Please just don't make CPU and GPU like low end galaxy phones.


----------



## ithehappy (Mar 26, 2015)

Good, I hope they will ultimately give Intel some real competition, *******s have been enjoying monopoly nonsense for way too long.

What this has to do with Exynos lineup is beyond me though! That should remain as it is!


----------



## kg11sgbg (Mar 26, 2015)

If world sees low cost CPU or GPU that will be a great welcome,but reality shows Samsung has also overpriced its products also,particularly its Galaxy series of mobiles...


----------



## sling-shot (Mar 26, 2015)

From the way Samsung has handled Tizen project, I would hate to see them acquire AMD.


----------



## kartikoli (Mar 26, 2015)

I agree this deal would bring a fight but its more likely that low cost CPU's will be history. We like AMD because they are VFM but Samusng was never a low cost solution and always being overpriced


----------



## lywyre (Mar 26, 2015)

I believe this will be good for Samsung, AMD and us. Beware Intel.
There is good respect for Samsung, except for the Samesong galaxies. 
AMD is not yet there, bogged down by the weight of Intel and it marketing budgets and shadow deals. This will be a shot in the arm for AMD and also for Samsung, who are trying to make a mark with their exynos. We know already are trying to out ARM chips, so


----------



## sam_738844 (Mar 26, 2015)

More bad news 

AMD's Research budget reaches record lowest in ten years


----------



## $hadow (Mar 26, 2015)

**GOALS**
1. Reproduce the passage of the Samsung and AMD forum thread from "## kartikoli (Mar" up to and including "the Samesong galaxies.".
2. Write the next part of the forum thread on Samsung and AMD, picking up right after its final line.

**ENTRIES SHOWN**
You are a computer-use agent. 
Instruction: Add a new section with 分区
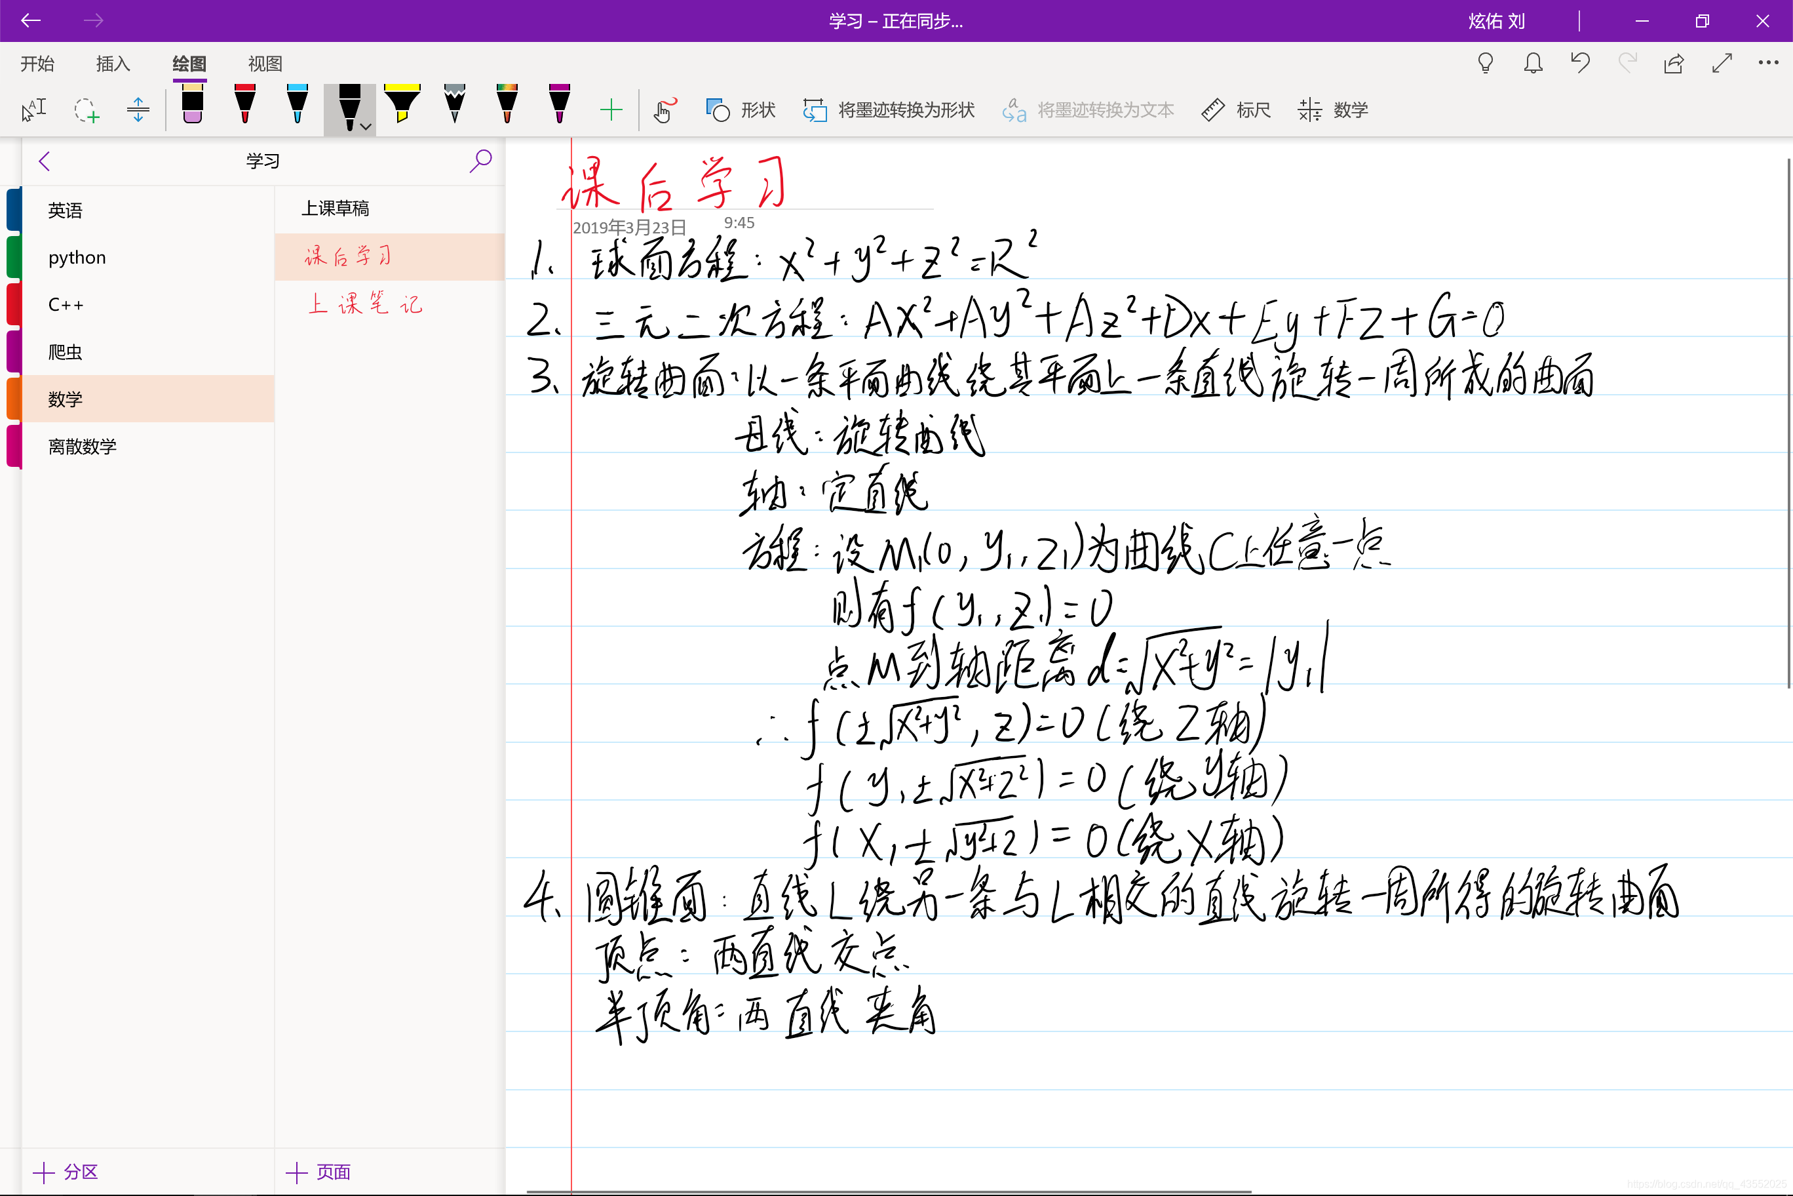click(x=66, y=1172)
...
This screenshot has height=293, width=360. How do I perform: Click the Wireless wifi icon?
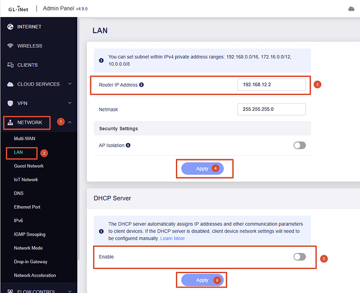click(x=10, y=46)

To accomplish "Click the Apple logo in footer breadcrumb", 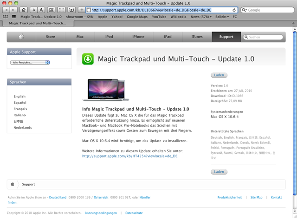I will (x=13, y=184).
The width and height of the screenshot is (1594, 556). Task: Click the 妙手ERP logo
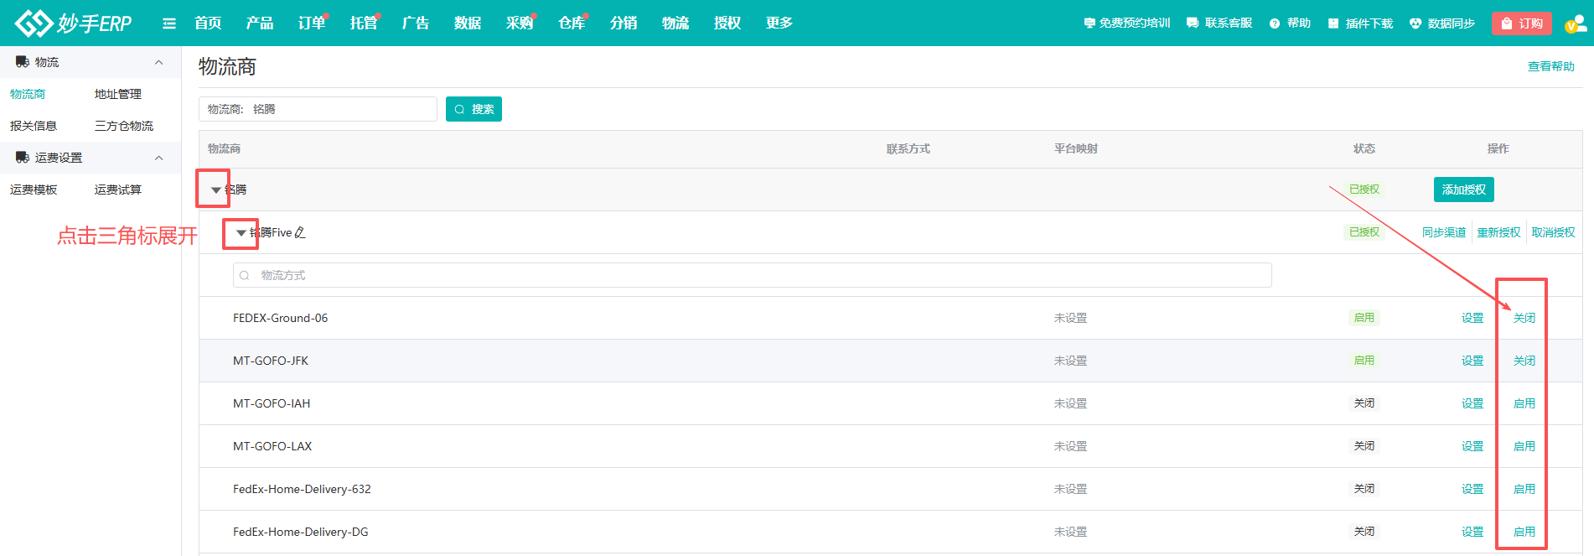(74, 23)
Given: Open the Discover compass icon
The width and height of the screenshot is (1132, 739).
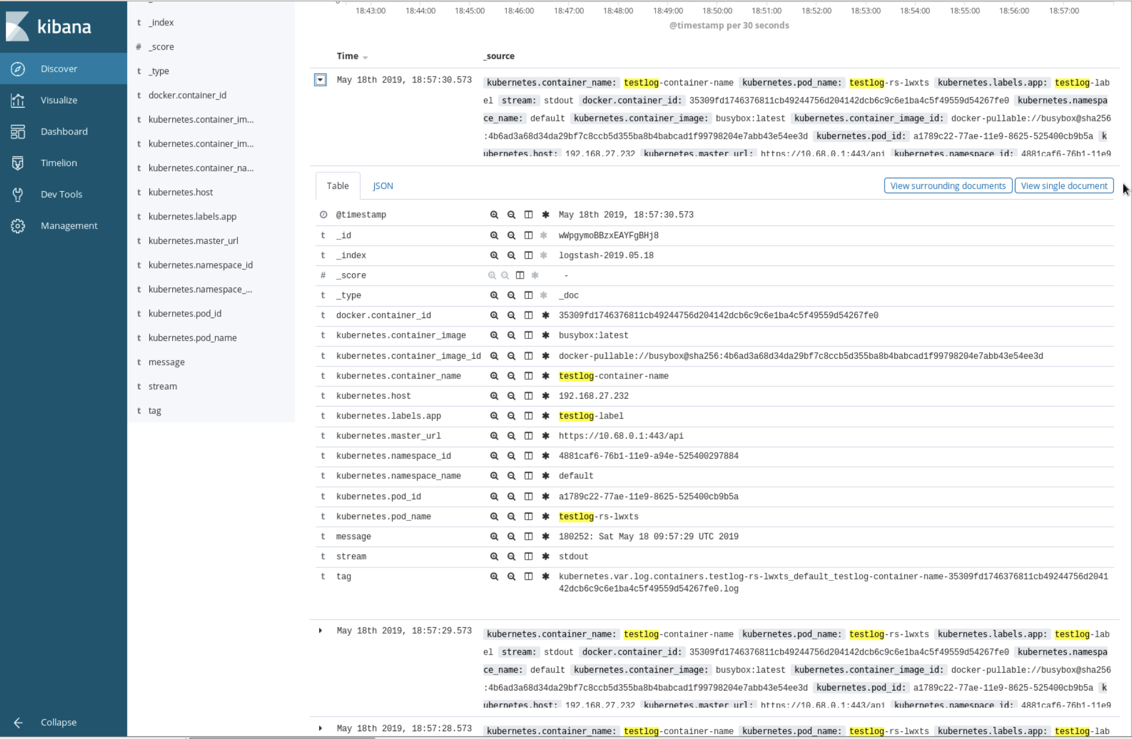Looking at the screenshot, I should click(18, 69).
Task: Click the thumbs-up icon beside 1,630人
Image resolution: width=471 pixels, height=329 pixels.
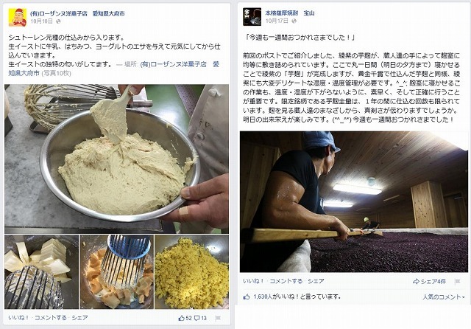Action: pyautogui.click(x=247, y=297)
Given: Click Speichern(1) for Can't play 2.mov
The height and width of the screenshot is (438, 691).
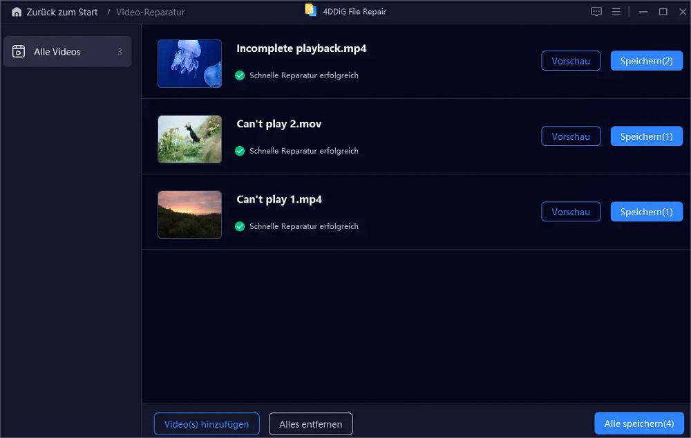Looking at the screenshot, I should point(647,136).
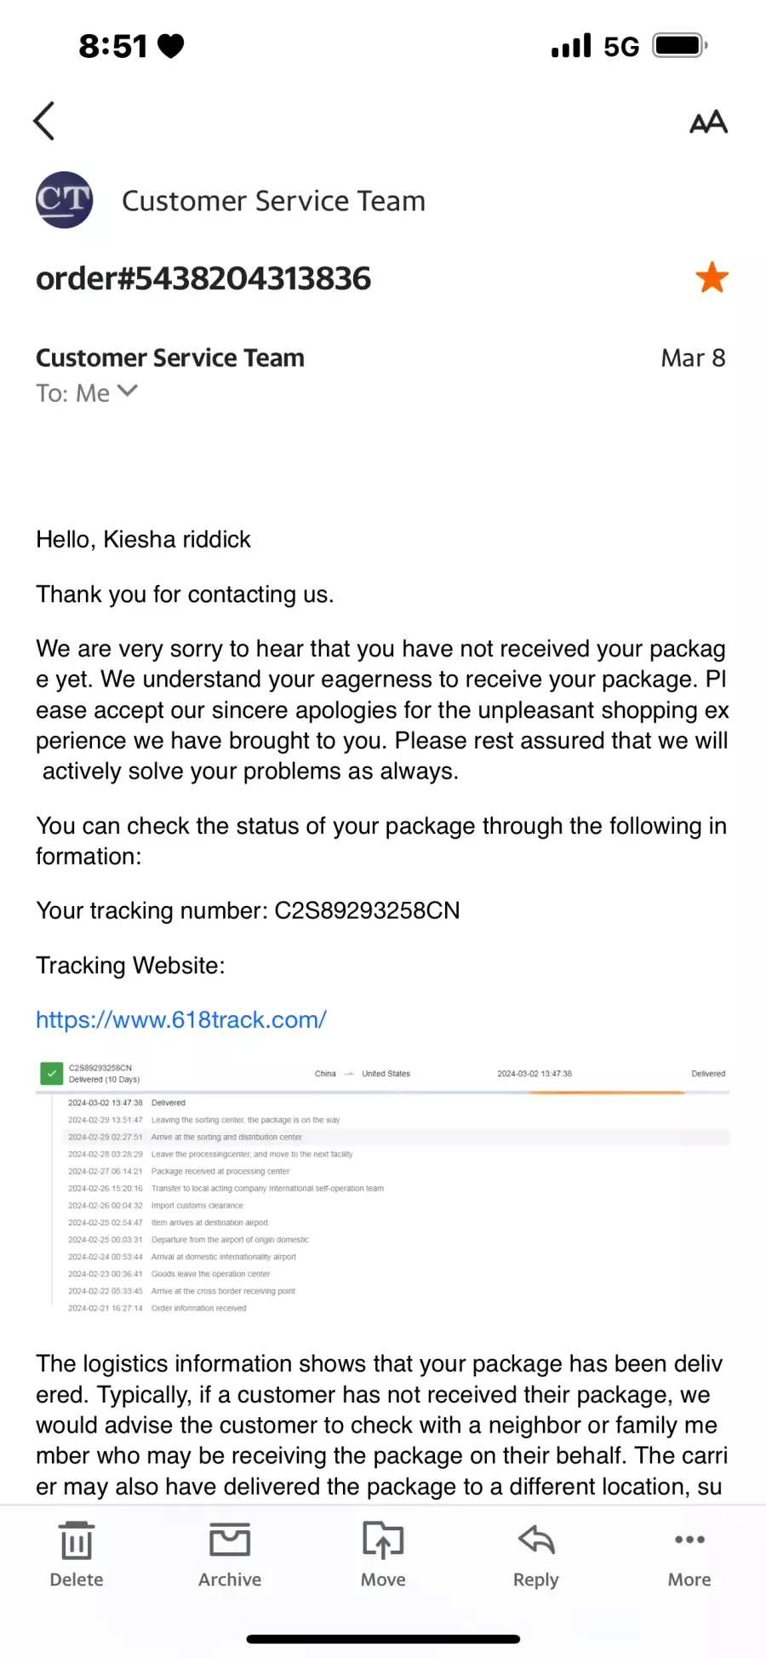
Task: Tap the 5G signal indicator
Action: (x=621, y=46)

**ANSWERS TO THE EXERCISES**
1.
## kartikoli (Mar 26, 2015)

I agree this deal would bring a fight but its more likely that low cost CPU's will be history. We like AMD because they are VFM but Samusng was never a low cost solution and always being overpriced


----------



## lywyre (Mar 26, 2015)

I believe this will be good for Samsung, AMD and us. Beware Intel.
There is good respect for Samsung, except for the Samesong galaxies.

2.
Samsung has got the highest R&D expenditure every year. And this might be good news for the AMD since sammy can put in a lot of money for development.


----------



## sam_738844 (Mar 26, 2015)

$hadow said:


> Samsung has got the highest R&D expenditure every year. And this might be good news for the AMD since sammy can put in a lot of money for development.



When a company gets acquired, it undergoes changes akin to star-formation cosmic event. I've been there, business strategies and decisions change so drastically and fast that its almost beyond all speculative scope. We can never predict what Samsung would do with AMD. They can also chuck the whole CPU operations and administer a total overhaul.


----------



## ithehappy (Mar 26, 2015)

kg11sgbg said:


> If world sees low cost CPU or GPU that will be a great welcome,but reality shows Samsung has also overpriced its products also,particularly its Galaxy series of mobiles...


Mate stop reading those low life junks' comments. As I asked somewhere else show me a recently launched mobile phone which's price isn't outrageous!


----------



## Desmond (Mar 26, 2015)

If Samsung were to take over AMD, we can only hope that they let the Desktop CPU division remain so that Intel does not get a monopoly in the market.


----------



## sam_738844 (Mar 26, 2015)

ithehappy said:


> Mate stop reading those low life junks' comments. As I asked somewhere else show me a recently launched mobile phone which's price isn't outrageous!



Moto G 2nd Gen


----------



## SaiyanGoku (Mar 26, 2015)

AMD should remain separate, we need a competition to intel and Nvidia. If samsung acquired AMD, given how much bad samsung is with pricing, it may lead to increased prices of AMD CPUs and GPUs. 



sam_738844 said:


> Moto G 2nd Gen



Add Yureka, Oneplus One, Desire 820 to that list too.


----------



## nomad47 (Mar 26, 2015)

Moto g 2, Asus zenphone 2, redmi 2s, MIpad, One plus one and the list goes on


----------



## REDHOTIRON2004 (Mar 26, 2015)

That would be good for nvidia and would result in complete monopoly for Intel in desktop as well as laptop market. Samsung would like to acquire amd for there mobile section which mainly comprises of low power devices and won't be much concerned with desktop market.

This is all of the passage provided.